Ja, ich gebe zu, das ist zweischneidig: Im schlechten Fall verhindern sie bei mir auch neue Schritte, neue Wagnisse. Im schlechten Fall zeigen sie sich in Muster und Masken.

Trotzdem: Reine Unvoreingenommenheit ist leichtsinnig und fahrlässig!

Schön gesagt! Stimmt – leicht in den Sinnen und lässt fahren.

Schon gut. Wie geht das also, die Verbindung von gespeicherten Erfahrungen, meinen eigenen Schutz und das Unvoreingenommen-sein?

Es geht, wenn ich die Reaktionen des anderen wirklich auf mich wirken lassen, wenn ich sie immer wieder von neuem wahrnehme – als Wahrheit nehme – jetzt, gerade im Augenblick, ist sie wahr. Wenn ich sie auf mich wirken lasse – neu. Mein Fühlen wahrnehme – als Wahrheit nehme. Wach – nicht blind. Kraftvoll – nicht ohnmächtig. Wahrhabend – nicht beschönigend. Authentisch – nicht manipulierend. Haltend – nicht hinhaltend. Und darauf vertraue, dass die gespeicherten Erfahrungen und mein Schutzbedürfnis mich im Guten leiten – in mein authentisches Reagieren und Handeln.

 Denn: Ich nähre mich, ich besitze mich, ich vertrete mich, ich halte mich, ich nehme mich.

Und in der göttlichen Verbindung: Ich bin genährt, ich bin Besitz, ich bin vertreten, ich bin gehalten, ich bin genommen.
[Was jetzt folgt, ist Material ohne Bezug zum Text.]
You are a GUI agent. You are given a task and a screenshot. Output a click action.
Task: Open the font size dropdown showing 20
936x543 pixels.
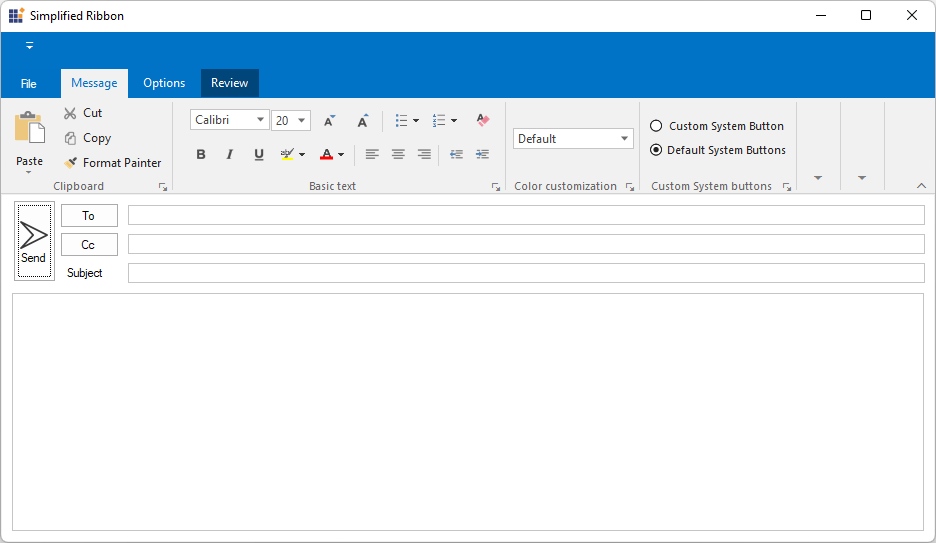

                                                                                              

 

Aus dem Duden über Unvoreingenommenheit:

Neutral, unparteiisch, sachlich, vorurteillos. Objektiv = nicht von Gefühlen und Vorurteilen bestimmt. Nüchtern und frei von Emotionen.

 

Aus dem Duden über Voreingenommen:

Befangen, einseitig, parteiisch, tendenziös, individuell, persönlich. Subjektiv = von einseitigem Standpunkt einer Person aus gesehen. Von Gefühlen, Vorurteilen, persönlicher Meinung bestimmt.